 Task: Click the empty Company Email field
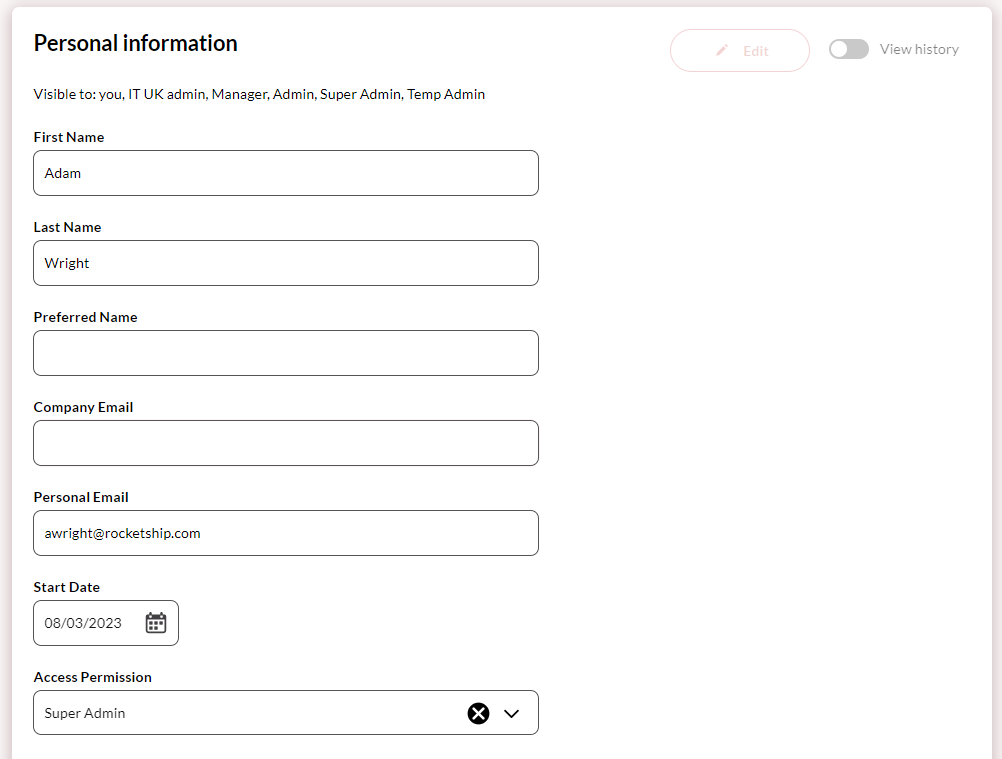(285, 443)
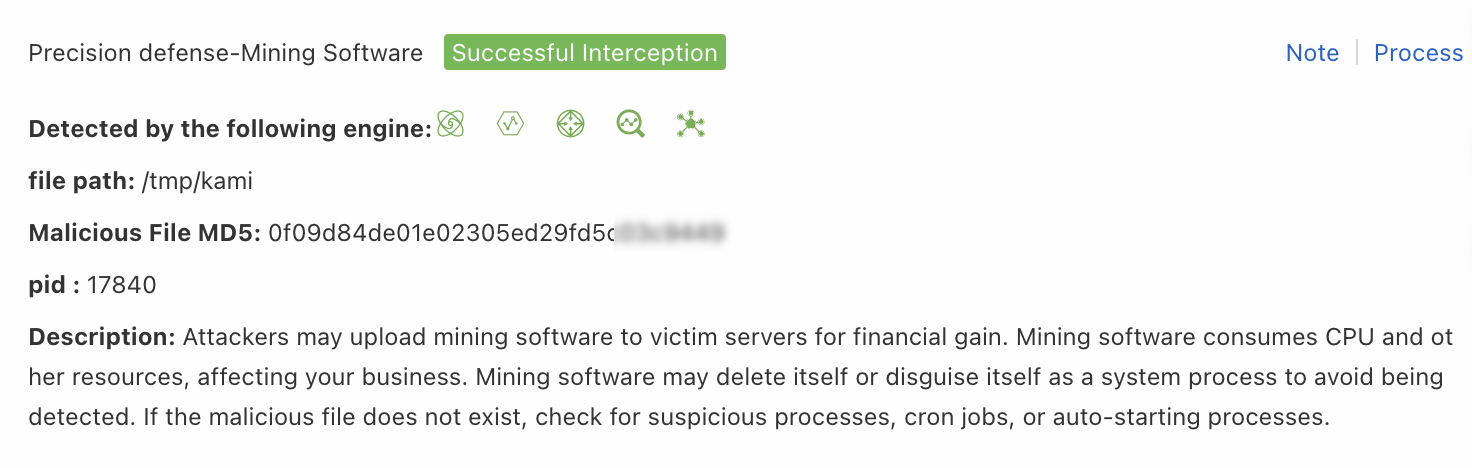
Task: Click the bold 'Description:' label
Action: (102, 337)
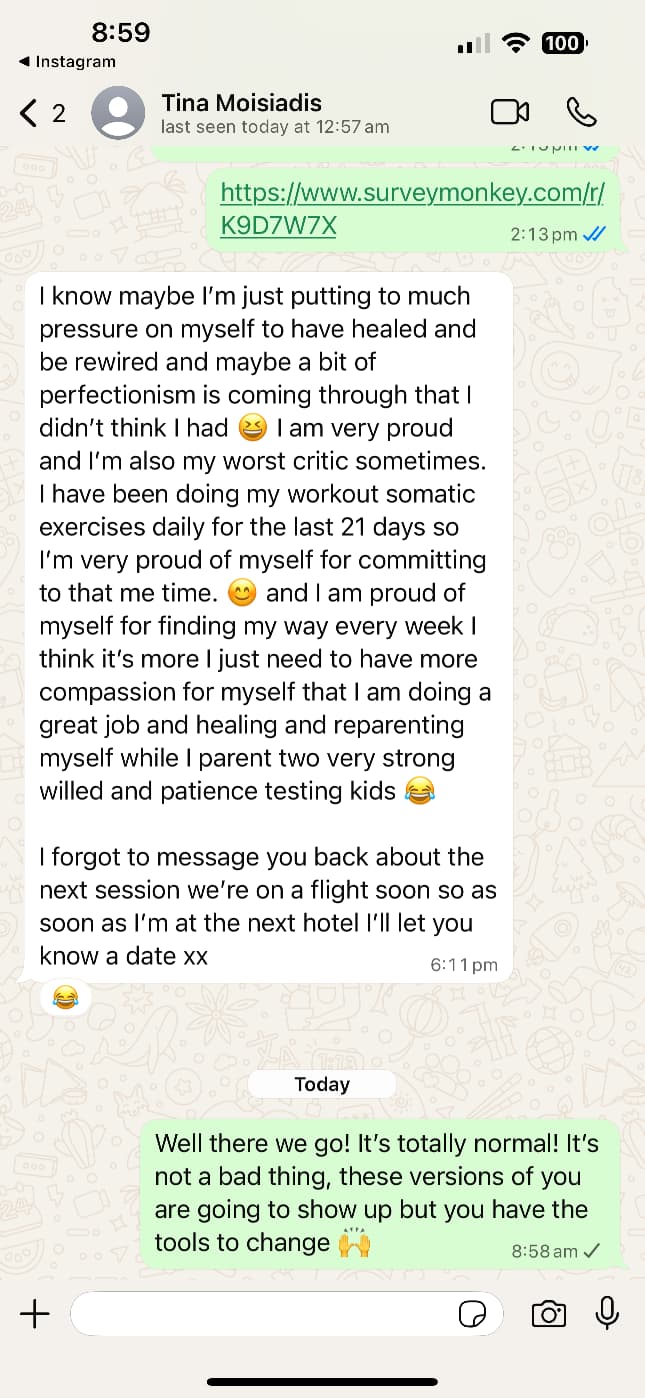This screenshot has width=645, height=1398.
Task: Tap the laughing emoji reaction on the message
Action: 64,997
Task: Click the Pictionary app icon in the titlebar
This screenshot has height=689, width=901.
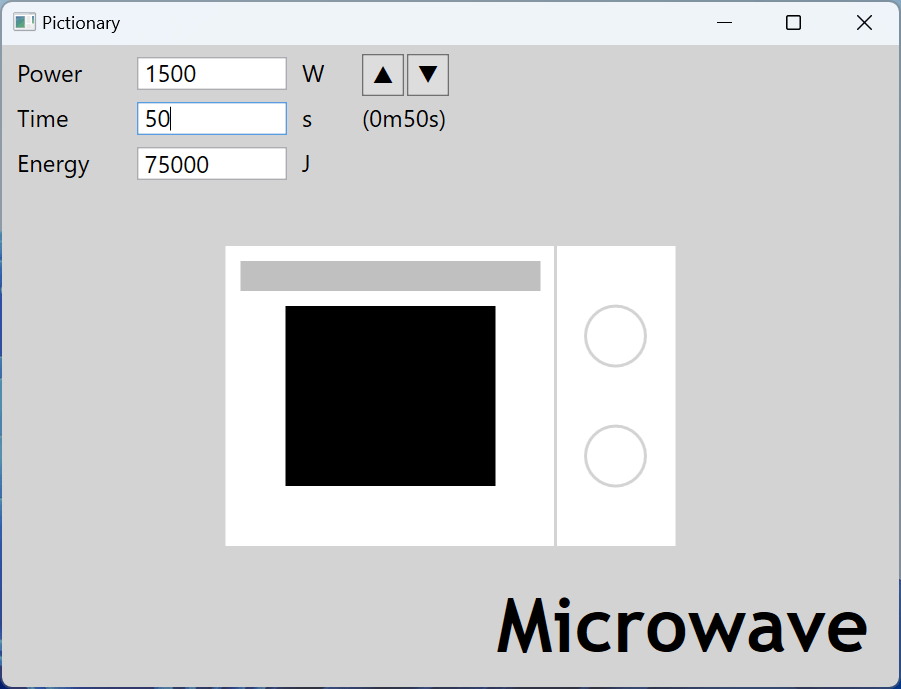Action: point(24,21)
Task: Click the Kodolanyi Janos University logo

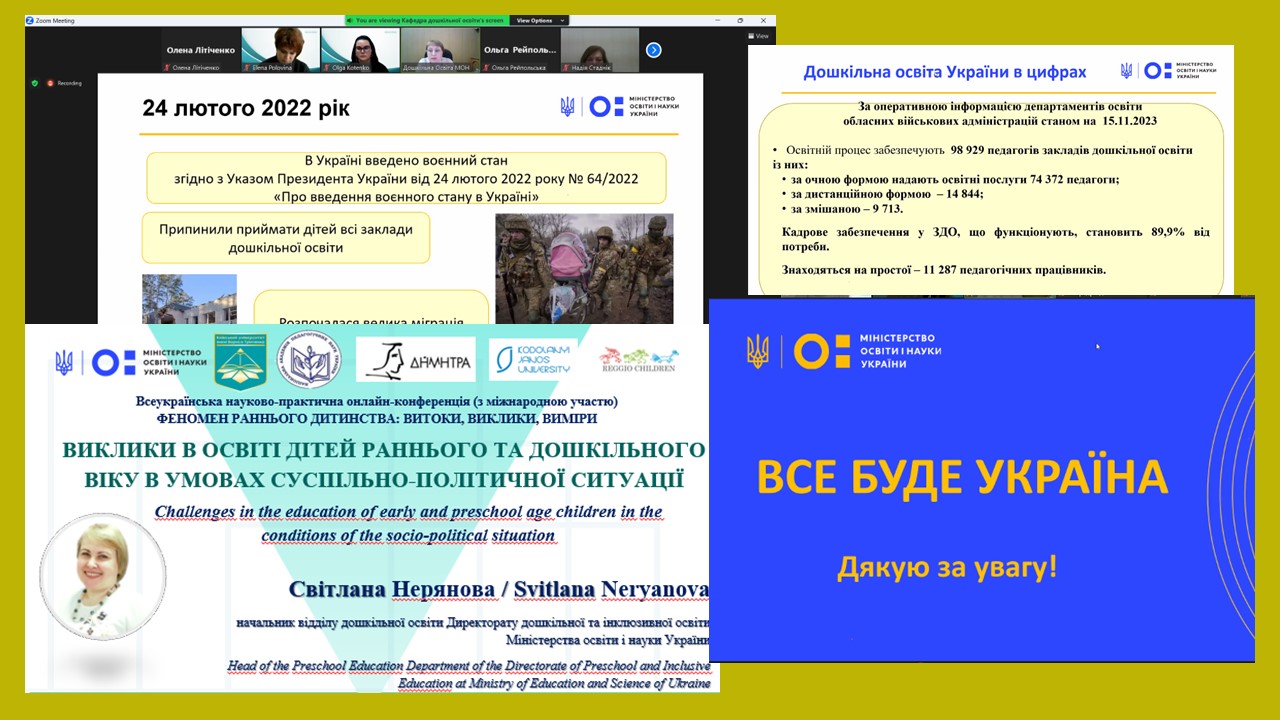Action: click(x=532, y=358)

------------

Nothing but the lines from the one containing "Task: Click the Pictionary" through the last line of the listing should be copied, each word for word and without pictures.

WRITTEN ANSWER
Task: Click the Pictionary app icon in the titlebar
This screenshot has height=689, width=901.
Action: point(24,21)
Task: Click the Kodolanyi Janos University logo

Action: click(x=532, y=358)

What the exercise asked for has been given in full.